Этот сам по себе незначительный случай тем не менее служит доказательством, как мало стеснителен этикет при прусском дворе, или точнее сказать, что им там вовсе пренебрегают. Я имел честь несколько лет состоять при особе его величества, и подобных не менее замечательных случаев мог бы рассказать немало.

В Берлине король шведский точно также хорошо был принят королевой, своей теткой, и всею королевскою семьей. Августейший его дядя, сопровождавший его туда, опять производил маневры войск тамошнего гарнизона. Оба короля пробыли несколько дней вместе, и затем шведский король отбыл в Рейнсберг, куда принц Генрих приглашал его. Я последовал за королем прусским в Потсдам, чтобы, по обыкновению, присутствовать на маневрах.

Немного времени спустя вдовствующая шведская королева, сестра короля, которая недавно потеряла своего супруга и с самой его кончины была повергнута в глубокую скорбь, в свою очередь приехала провести несколько месяцев среди столь дорогой для нее и столь любящей ее семьи. Король отправил обер-гофмармаршала своего, графа Рейса, на границу, чтобы проводить королеву в Берлин.

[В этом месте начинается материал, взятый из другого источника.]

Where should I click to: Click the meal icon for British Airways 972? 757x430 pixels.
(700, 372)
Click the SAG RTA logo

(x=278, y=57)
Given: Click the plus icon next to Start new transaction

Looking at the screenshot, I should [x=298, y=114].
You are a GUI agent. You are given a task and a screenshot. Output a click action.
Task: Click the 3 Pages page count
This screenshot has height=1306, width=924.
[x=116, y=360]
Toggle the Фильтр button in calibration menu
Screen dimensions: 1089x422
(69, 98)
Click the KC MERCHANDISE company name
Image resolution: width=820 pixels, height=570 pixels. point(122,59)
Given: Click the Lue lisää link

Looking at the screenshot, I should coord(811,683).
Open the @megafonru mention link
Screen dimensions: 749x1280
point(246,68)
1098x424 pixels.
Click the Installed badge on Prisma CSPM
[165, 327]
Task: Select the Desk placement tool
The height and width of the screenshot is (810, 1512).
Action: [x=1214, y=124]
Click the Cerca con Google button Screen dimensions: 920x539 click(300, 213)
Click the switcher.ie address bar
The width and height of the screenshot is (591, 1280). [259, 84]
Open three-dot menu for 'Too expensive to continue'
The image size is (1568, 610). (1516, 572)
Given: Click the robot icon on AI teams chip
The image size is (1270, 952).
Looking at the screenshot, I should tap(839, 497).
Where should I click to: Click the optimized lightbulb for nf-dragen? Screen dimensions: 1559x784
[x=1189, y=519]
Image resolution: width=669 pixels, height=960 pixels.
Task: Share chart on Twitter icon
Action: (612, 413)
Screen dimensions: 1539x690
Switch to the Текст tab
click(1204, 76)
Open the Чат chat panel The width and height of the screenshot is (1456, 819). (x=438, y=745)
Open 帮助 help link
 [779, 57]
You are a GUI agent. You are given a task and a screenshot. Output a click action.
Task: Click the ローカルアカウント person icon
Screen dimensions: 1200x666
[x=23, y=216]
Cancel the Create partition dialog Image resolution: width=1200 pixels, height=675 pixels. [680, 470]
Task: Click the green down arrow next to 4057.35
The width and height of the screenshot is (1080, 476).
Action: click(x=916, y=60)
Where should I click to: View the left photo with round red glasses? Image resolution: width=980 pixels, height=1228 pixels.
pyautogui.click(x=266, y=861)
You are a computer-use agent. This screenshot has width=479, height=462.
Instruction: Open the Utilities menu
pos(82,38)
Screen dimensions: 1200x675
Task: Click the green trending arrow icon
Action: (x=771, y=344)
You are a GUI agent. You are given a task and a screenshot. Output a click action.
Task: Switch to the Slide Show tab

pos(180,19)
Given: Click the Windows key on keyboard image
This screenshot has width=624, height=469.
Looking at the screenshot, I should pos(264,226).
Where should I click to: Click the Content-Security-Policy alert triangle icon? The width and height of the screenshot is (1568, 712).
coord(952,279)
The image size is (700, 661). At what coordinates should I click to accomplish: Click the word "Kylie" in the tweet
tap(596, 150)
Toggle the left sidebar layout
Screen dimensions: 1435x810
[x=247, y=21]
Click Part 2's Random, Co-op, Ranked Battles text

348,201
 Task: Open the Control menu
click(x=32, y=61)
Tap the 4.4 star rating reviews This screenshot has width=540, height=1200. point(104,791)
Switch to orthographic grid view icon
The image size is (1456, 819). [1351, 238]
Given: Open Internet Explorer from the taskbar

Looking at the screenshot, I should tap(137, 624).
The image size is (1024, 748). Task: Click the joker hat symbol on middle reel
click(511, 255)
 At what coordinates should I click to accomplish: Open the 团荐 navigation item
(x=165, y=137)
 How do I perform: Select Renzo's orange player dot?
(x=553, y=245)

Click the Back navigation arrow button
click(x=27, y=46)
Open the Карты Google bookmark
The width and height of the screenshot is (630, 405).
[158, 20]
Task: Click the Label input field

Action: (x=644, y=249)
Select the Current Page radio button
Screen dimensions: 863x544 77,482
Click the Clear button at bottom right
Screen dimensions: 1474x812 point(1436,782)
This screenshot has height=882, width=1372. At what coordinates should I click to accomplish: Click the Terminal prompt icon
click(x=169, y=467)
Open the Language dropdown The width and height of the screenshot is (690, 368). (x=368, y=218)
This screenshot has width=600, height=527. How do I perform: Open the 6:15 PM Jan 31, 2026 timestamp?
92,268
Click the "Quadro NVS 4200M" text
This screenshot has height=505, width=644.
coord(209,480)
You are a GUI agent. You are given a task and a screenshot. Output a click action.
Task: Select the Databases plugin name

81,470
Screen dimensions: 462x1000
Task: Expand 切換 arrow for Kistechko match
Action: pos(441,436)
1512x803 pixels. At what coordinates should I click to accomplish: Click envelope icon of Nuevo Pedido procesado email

Здесь она была принята с изъявлениями самой живой радости и самой искренней дружбы точно так же, как и привезенная ею принцесса ее дочь. Королеву поместили во дворце, где уже был водворен ее штат. Король приказал мне наблюдать за порядком в назначенной к ней прислуге. Королева провела несколько дней в Потсдаме у короля брата своего, а потом отправилась в Рейнсберг к принцу Генриху, к которому она до последней минуты жизни сохраняла самое большое уважение и нежность.

К весне королева вернулась в Швецию; но до ее отъезда к себе, король ее брат, в знак нового доказательства своей дружбы, назначил шведскую принцессу ее дочь аббатисой Кведлинбургскою, в случае кончины прусской принцессы Амелии.

По приезде в Стральзунд королева шведская нашла там письмо от короля-сына, который извещал о перевороте, произведенном им с большим успехом, причем он не был вынужден пролить ни единой капли крови.

Я не буду вновь описывать этот счастливый и важный переворот, совершенно изменивший форму правления моего отечества, и вследствие которого не только все течение дел пришло в тот порядок, какой был во времена Густава Адольфа, но и королевская власть усилена еще более. Если кому любопытно знать подробности этой перемены, лучше всего справиться в труде итальянца аббата Микелези: «О перевороте в Швеции»; автор находился тогда в Стокгольме и там [522] в скором времени умер. Можно также прибегнуть к труду г. Ч. Ф. Шеридана, который именно в то время состоял секретарем английского посольства при шведском дворе. Последний труд носит заглавие: «История последней шведской революции, содержащая в себе сказание о том, что происходило на последних трех сеймах и беглый взгляд на историю Швеции, из коего усматриваются настоящие причины сего события, со введением о судьбе гражданской и политической свободы в Европе». Книга эта с английского была переведена на французский язык, и перевод был издан в Лондоне в 1783 году. Я нахожу, что труд столь не так превосходно написанный, как и глубоко задуманный, не оставляет желать ничего лучшего касательно известий об этом великом событии; но при всем том я в нем встретил несколько частных фактов и замечаний, лишенных основания; это впрочем не отнимает у сочинения того интереса, который оно имеет.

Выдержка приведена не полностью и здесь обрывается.